Et même si dan ce cas précis, efectivement, il parle un peu comme un prescripteur invisible que l'on pourrait tenter de nommer "Dieu" ou "messie, prophète, Sage" etc. ben c'est pas grave. Enfin pour moi Moi je me dis que de toute façon un auteur c'est quelqu'un qui a plus d'experiences que moi, qui est plus réfléchi, plus Sage, plus Zen que moi, ce qu'il ecrit cela me parle, un lien invisible du temps de la lecture se tisse et cel me plait. Mais c'est pas pour autant que je vais me plonger à fond dans sa doctrine, théorie, ou autre et suivre ses idées aveuglement.
J'ai quand même mon libre arbitre ! Et le choix/ droit de faire des choix !
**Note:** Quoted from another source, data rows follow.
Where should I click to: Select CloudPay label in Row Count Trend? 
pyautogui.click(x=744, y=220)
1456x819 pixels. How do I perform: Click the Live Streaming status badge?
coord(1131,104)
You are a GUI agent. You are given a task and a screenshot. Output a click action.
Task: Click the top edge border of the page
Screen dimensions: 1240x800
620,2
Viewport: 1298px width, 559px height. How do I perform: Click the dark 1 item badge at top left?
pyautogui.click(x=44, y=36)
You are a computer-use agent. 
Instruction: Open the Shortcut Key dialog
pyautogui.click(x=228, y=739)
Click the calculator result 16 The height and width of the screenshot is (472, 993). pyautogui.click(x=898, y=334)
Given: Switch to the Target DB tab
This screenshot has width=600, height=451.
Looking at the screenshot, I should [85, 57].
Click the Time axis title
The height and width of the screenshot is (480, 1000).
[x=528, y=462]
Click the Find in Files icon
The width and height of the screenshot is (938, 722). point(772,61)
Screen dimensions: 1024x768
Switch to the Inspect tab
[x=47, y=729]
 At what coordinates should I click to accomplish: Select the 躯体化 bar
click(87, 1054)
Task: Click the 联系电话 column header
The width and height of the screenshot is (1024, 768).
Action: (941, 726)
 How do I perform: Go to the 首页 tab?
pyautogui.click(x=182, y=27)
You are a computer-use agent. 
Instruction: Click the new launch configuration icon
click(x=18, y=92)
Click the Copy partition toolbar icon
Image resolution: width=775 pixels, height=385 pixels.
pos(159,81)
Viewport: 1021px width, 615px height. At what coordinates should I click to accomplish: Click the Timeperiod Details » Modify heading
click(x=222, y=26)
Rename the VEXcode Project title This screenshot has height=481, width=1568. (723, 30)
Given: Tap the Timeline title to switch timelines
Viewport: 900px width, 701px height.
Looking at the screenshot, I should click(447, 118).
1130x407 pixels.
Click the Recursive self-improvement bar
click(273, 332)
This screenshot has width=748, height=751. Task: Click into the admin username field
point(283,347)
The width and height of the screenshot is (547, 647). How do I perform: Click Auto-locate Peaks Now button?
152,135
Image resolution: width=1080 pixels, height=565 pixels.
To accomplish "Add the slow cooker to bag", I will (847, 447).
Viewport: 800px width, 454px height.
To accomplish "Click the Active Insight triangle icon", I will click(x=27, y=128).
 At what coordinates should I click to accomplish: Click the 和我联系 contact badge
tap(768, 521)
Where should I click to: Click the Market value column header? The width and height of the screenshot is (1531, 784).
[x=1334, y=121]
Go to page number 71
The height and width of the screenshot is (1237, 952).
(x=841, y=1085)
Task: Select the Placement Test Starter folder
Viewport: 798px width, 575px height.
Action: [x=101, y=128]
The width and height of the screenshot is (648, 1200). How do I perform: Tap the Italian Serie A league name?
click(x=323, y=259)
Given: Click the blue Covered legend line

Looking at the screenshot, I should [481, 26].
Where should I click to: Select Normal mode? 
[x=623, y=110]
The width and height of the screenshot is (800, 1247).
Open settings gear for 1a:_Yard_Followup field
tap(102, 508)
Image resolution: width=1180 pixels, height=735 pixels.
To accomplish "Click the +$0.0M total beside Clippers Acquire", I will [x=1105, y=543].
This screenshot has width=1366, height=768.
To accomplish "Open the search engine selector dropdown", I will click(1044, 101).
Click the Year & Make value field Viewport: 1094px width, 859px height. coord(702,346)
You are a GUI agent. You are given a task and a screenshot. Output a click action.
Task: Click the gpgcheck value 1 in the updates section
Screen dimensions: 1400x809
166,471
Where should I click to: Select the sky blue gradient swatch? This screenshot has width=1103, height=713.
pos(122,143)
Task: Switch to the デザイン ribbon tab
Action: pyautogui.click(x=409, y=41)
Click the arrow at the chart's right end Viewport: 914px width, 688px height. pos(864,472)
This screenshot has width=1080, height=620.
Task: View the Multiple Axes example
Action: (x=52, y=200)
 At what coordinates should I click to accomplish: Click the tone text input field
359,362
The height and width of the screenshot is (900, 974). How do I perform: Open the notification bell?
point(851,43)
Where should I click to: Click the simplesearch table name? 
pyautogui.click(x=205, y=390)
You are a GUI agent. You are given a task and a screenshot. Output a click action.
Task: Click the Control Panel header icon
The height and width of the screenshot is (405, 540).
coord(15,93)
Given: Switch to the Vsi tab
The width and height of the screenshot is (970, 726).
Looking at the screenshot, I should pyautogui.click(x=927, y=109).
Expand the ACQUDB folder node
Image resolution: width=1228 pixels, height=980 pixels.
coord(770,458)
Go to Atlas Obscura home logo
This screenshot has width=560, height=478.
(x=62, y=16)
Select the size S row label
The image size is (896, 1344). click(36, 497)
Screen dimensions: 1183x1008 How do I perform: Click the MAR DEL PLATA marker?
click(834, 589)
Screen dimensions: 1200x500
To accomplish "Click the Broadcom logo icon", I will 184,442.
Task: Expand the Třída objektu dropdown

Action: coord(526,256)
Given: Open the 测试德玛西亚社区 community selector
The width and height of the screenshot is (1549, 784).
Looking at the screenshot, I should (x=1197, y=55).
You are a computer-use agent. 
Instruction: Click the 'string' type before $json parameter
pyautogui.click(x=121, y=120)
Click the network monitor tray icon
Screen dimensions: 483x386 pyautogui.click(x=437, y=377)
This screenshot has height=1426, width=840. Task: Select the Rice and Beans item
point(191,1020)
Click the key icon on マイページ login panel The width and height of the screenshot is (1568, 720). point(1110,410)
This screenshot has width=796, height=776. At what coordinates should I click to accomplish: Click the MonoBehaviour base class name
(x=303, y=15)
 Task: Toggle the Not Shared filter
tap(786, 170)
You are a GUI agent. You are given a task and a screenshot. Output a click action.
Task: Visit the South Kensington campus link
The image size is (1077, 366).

Concernant la souffrance, c'est quelque chose de très douloureux à vivre, dont j'ai peur, parce que ça laisse toujours d'horribles cicatrices à vie, mais malgré tout, je dois avouer que parfois il peut en sortir quelque chose de nouveau, qu'au départ tu n'aurais jamais pu imaginer et soupçonner. Je dis pas qu'on en sort grandi, mais transformé, changé. Et ça c'est interessant comme notion. A mes yeux, hein ! Du coup la métaphore souffrance/ saison, ben elle est vraie quelque part, car malgré tout, alors qu'on y croit pas du tout au départ, elle passe cette souffrance (si inutile au départ et dont tout le monde se passerait). Et malgré les pires évènements qui me sont arrivés, je me suis relevée, et j'ai repris un chemin (différent certes).